Il secondo assaggio porta in tavola un tortino di ricciola che avvolge delle verdurine croccanti (zucchine, sedano e carote) profumate al mirto adagiate su una crema di patate e accompagnate da una chips croccante e pomodorini confit. Anche questo piatto è ottimo sia alla vista che al gusto. Si prosegue poi con un involtino di melanzane con pesce spada e scamorza affumicata, delle cozze gratinate e della alici servite con puntarelle dell’orto appena raccolte.

Il primo tra i primi non potevano che essere le fettucine con pesto di rucola, seppioline e gamberetti rossi di Gallipoli. La ricerca della materia prima, come dicevamo a km 0, anche qui viene portata avanti con cura maniacale; anche la pasta, infatti, viene fatta artigianalmente da un pastificio di Galatina che utilizza esclusivamente grano Senatore Cappelli. La rucola cresce abbondante nel campo della zia, mentre seppie e gamberetti arrivano in tavola appena pescati. Il tocco di classe che dona rara eleganza è uno schizzo di nero di seppia a chiusura del piatto, che lo rende un capolavoro non solo culinario, ma anche artistico.

Dopo questa punta di creatività, si torna alla tradizione. La scelta ricade su una ricetta semplicissima, ma al contempo insidiosa: la seppia arrostita servita su un letto di cicorie crude croccanti e tagliata a fettine: la morte sua.
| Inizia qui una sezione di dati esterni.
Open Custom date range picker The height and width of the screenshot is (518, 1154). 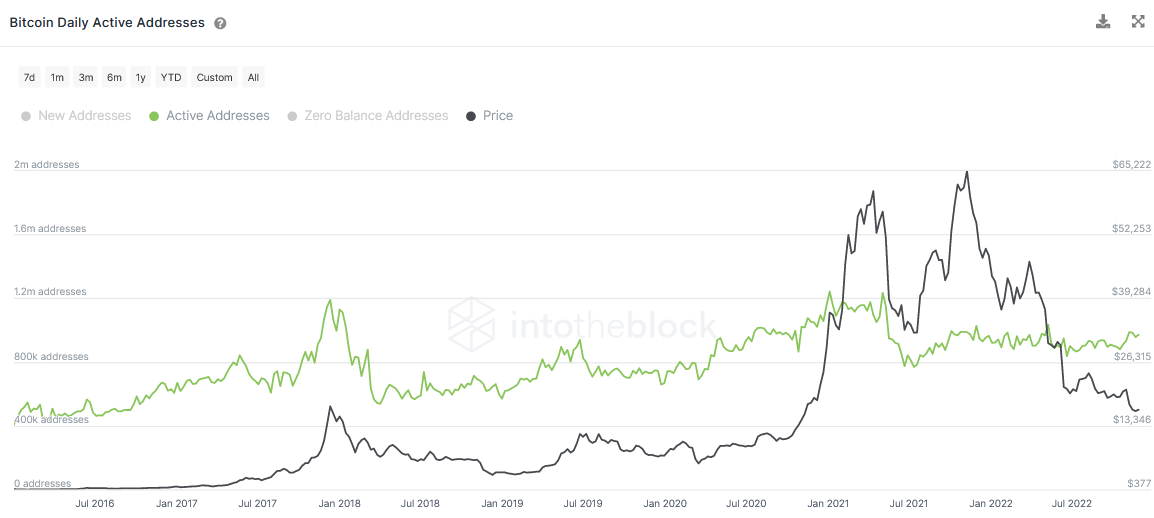pos(214,77)
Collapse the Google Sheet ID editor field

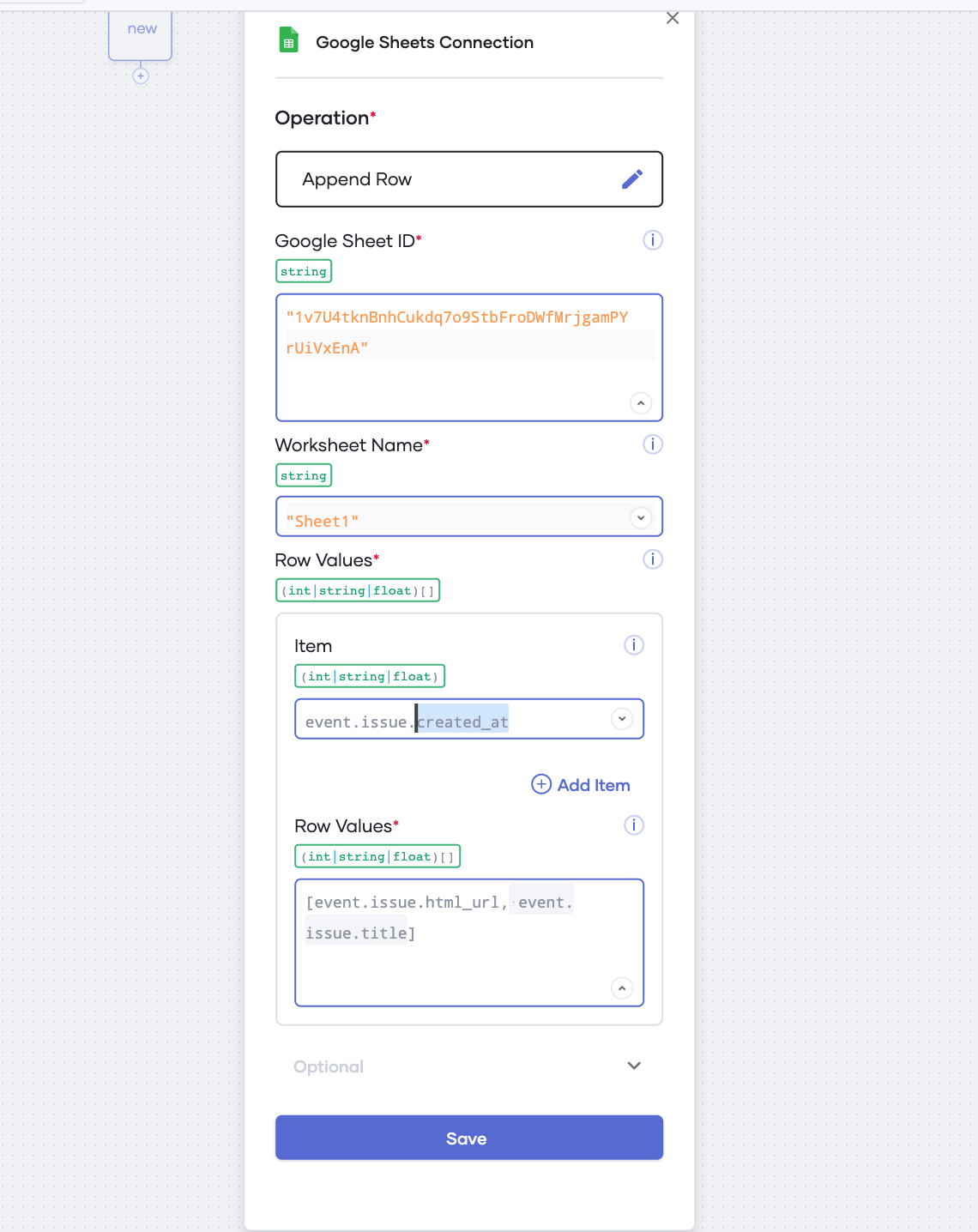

Piacevolissimo anche l’accostamento con delle olive disidratate e frullate e delle fave piccanti, che danno una marcia in più al piatto.

Lasciare uno spazio per il dessert è più che un consiglio, quasi un obbligo. Qui il merito va a Federica, appassionata di pasticceria, che si diletta nel preparare ricette golose, creative e ad alto tasso zuccherino. Dalla carta dei dolci la sfoglia fatta in casa con crema di cioccolato bianco e pistacchio, decorata con frutti di bosco e una spolverata di zucchero a velo, ma anche la doppia mousse di cioccolato e caffè con biscotto alla nocciola o il richiestissimo tiramisù del Diavolicchio, con croccanti scaglie di cioccolato all’interno.

Ma le sorprese non sono finite. Perché chi va al Diavolicchio Goloso deve sapere che qui si è trattati come dei re. Dall’inizio alla fine del pasto. A ogni ospite, infatti, viene offerto del formaggio di Torre Sant’Emiliano a pasta morbida, un mix di latte di mucca e pecora affinato nel mosto e nella sansa, accompagnato da fichi secchi.